Hi forum!
This question might only be relevant to a very specific set of StrainPhlAn users, but I was wondering how to best identify the order and positions marker genes within your consensus sequences in your multiple sequence alignment. Essentially, I want to identify the marker genes with genetic regions of high variability within my MSA and look into the functional annotation or potential of that marker gene to gain insight into the biology differentiating different bacterial strains. For example, if I find that they are high genetic variability at 1000-1015 bp of my consensus sequence in my MSA, is there a way to go about identifying the specific marker gene with which this region of high variability lies in? Furthermore, are there already annotations of each marker gene within the MetaPhlAn database or any paper I could reference?

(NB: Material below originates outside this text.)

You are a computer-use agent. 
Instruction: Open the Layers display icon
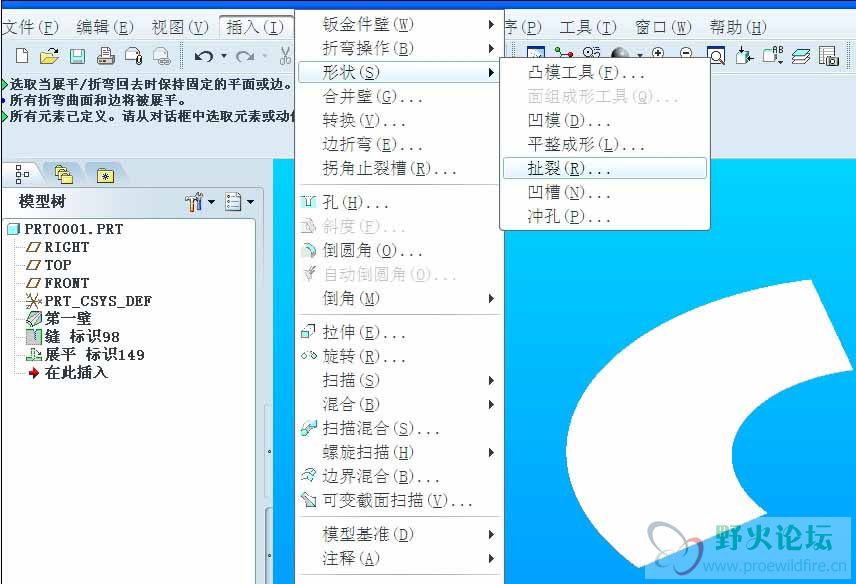[802, 55]
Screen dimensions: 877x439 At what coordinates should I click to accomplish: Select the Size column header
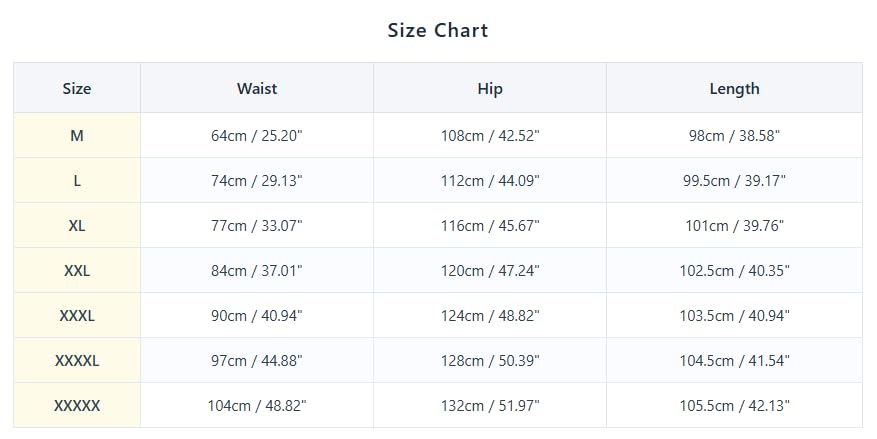77,88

Thank you! Any insight would be much appreciated!
Hi @Jeffrey_Chiu
There is not an easy way to identify the positions in the final trimmed MSA that correspond to each specific marker, but you can use the --debug option to keep the temporal folder and check the content of the trim_not_variant folder. There, you will find the individual trimmed alignment for each marker. Instead, if you want to check the non-trimmed version of the alignments, they will be stored in the msas folder.
For the annotation, this is a little bit more tricky, since the name of the markers in the StrainPhlAn temporal folders are converted to random unique numeric identifiers to avoid problems with the alignment tools. But you could annotate the FASTA file in the s__Species_name/s__Species_name.fna (within the temporal folder) using tools like prokka (https://github.com/tseemann/prokka)
I hope this helps
Hi, I was going to ask quite similar questions regarding individual genes.

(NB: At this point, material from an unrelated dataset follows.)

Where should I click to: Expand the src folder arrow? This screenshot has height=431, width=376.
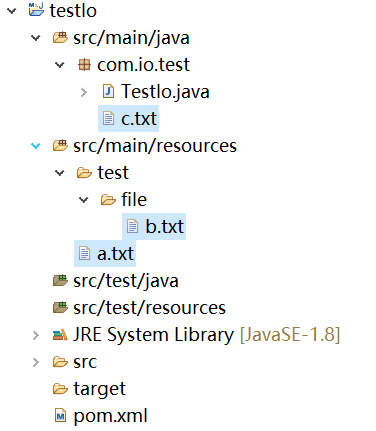point(36,362)
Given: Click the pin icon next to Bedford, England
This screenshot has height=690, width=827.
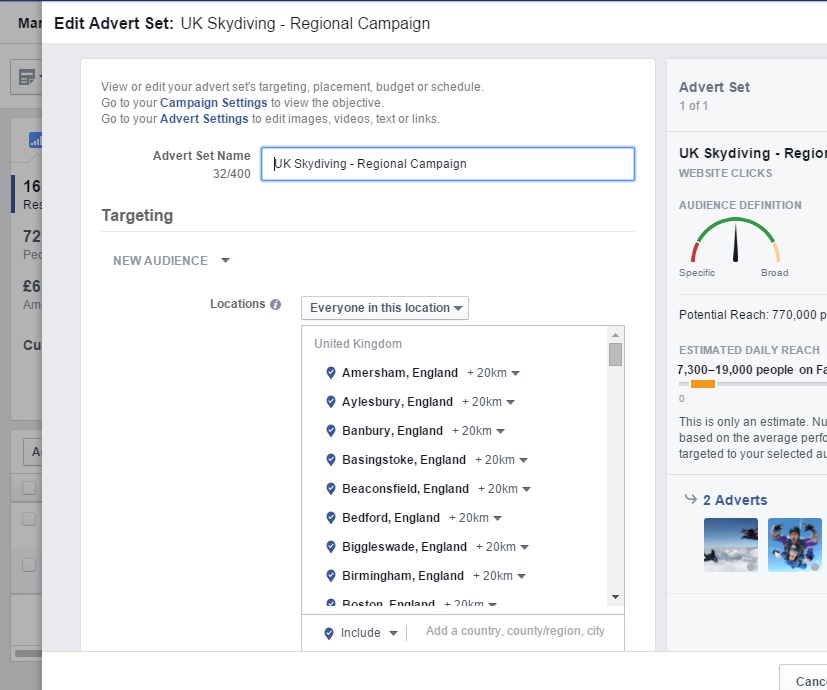Looking at the screenshot, I should (x=332, y=517).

Is it possible to also keep the original individual genes (before aligning from mafft and trimming from trimal) for each sample?
I hope to use the original sequences to check codons of genes. I see msas contains untrimmed alignments, but it’s already aligned so I’m not able to get the codon information. I didn’t see where to add options to align while also keeping the codon frame. So I thought if I can get the original individual genes then I can align them my way.
Please could you give me insights on this. Thanks!
Hi @fancyge
The unaligned reconstructed marker genes for each sample can be found in the markers_dna folder. I hope this is what you are looking for
Thanks so much. This is very helpful!